### 文本片段:
____

阿里耶在此處拒人于千里之外的孤僻性格與后來順從妥協地接受訪客的想法形成對比,描繪了阿里耶屈服于內心對利益渴望的心理過程。
裘哲豪
通過“清除了所有可以喚起記憶的東西”這一舉動,可以看出阿里耶其人對家人的冷漠,對待家人猶如敵人,家庭成員之間的交流猶如戰斗。這里還有一個懸念,即他為何在拋下妻兒后投向老母親的懷抱,真的只是為了從母親那里獲得心靈上的寧靜嗎?可見其動機不純。
楊天盈
這部分內容敘述了阿里耶以往的家庭生活,與妻兒之間的矛盾糾紛讓他對那時的家產生厭惡之情。同時描繪了鄉村生活圖景,表達了對農場、大自然的喜愛,對自由自在、寧靜安逸生活的向往。

____

各項所在位置條目
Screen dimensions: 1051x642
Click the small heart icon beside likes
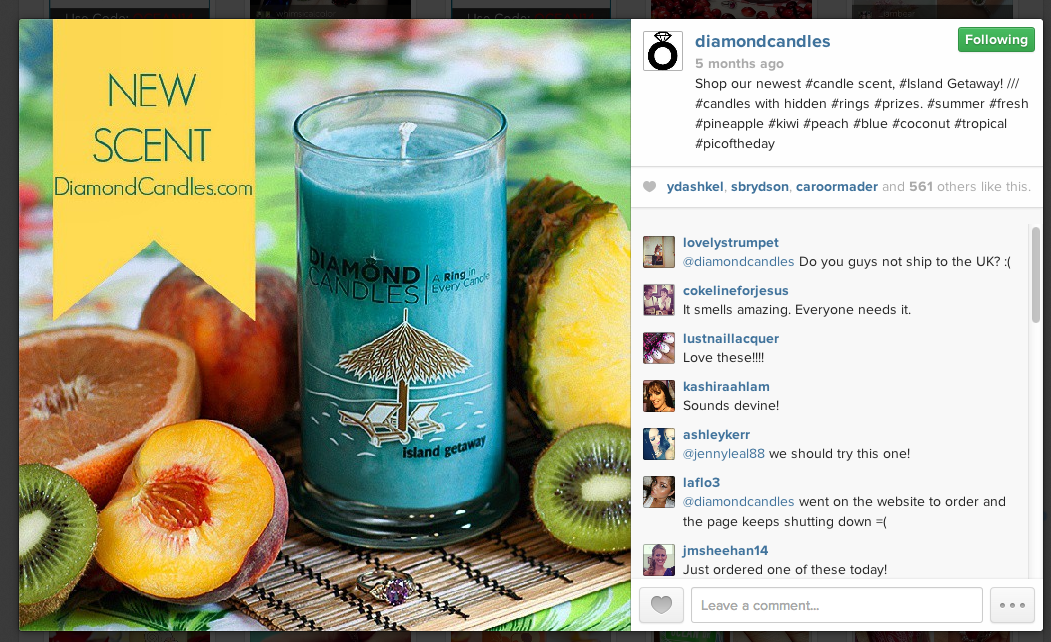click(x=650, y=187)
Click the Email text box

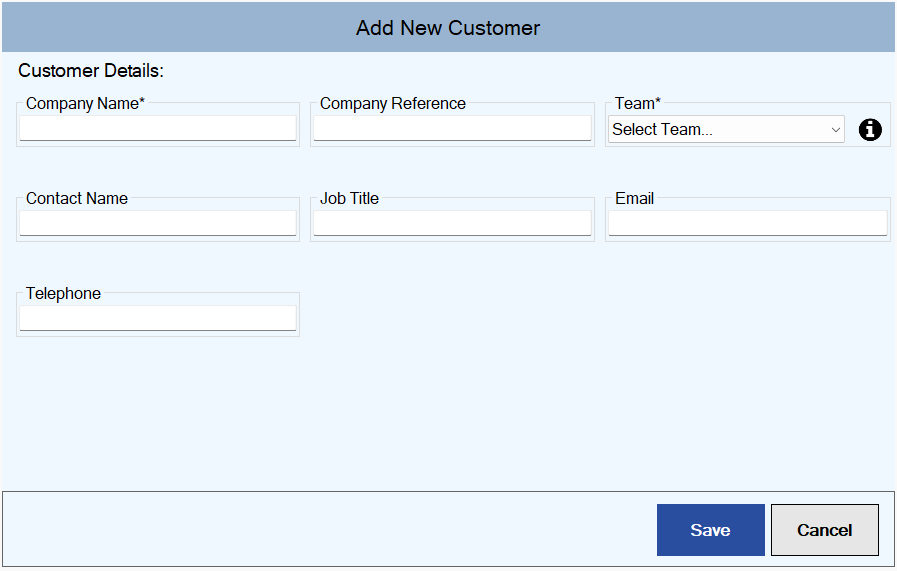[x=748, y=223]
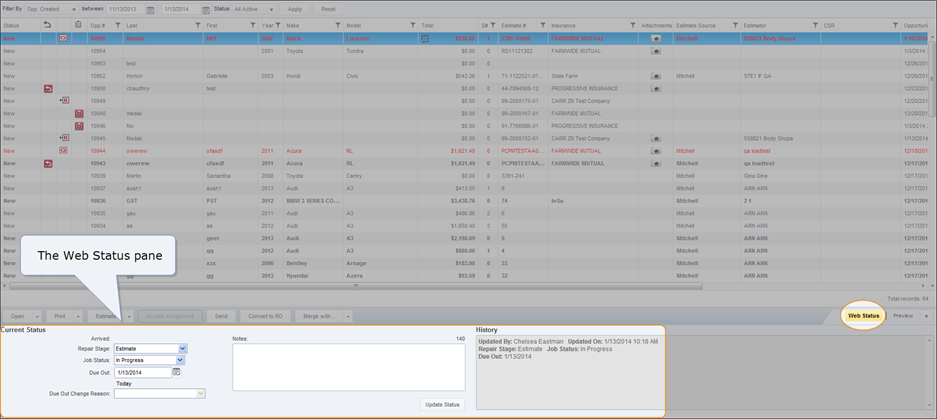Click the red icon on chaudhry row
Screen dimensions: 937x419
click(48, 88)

____

### 必做任務 1:
請逐字照抄文本片段中從“阿里耶在此處拒人于千里之外的”一直到“由自在、寧靜安逸生活的向往。”的全部文字。
### 必做任務 2:
用兩句話概括文本片段的內容。

### 完整答案 1:
阿里耶在此處拒人于千里之外的孤僻性格與后來順從妥協地接受訪客的想法形成對比,描繪了阿里耶屈服于內心對利益渴望的心理過程。
裘哲豪
通過“清除了所有可以喚起記憶的東西”這一舉動,可以看出阿里耶其人對家人的冷漠,對待家人猶如敵人,家庭成員之間的交流猶如戰斗。這里還有一個懸念,即他為何在拋下妻兒后投向老母親的懷抱,真的只是為了從母親那里獲得心靈上的寧靜嗎?可見其動機不純。
楊天盈
這部分內容敘述了阿里耶以往的家庭生活,與妻兒之間的矛盾糾紛讓他對那時的家產生厭惡之情。同時描繪了鄉村生活圖景,表達了對農場、大自然的喜愛,對自由自在、寧靜安逸生活的向往。

### 完整答案 2:
文本片段指出,阿里耶清除一切可以喚起記憶的東西,顯示他對家人冷漠,與妻兒的矛盾糾紛使他厭惡當時的家;他由孤僻拒人轉為妥協接受訪客,則描繪了他屈服於對利益渴望的心理過程。片段還就他拋下妻兒投向老母親的原因提出懸念,認為其動機不純,並指出其中的鄉村生活圖景表達了對農場、大自然以及自由自在、寧靜安逸生活的嚮往。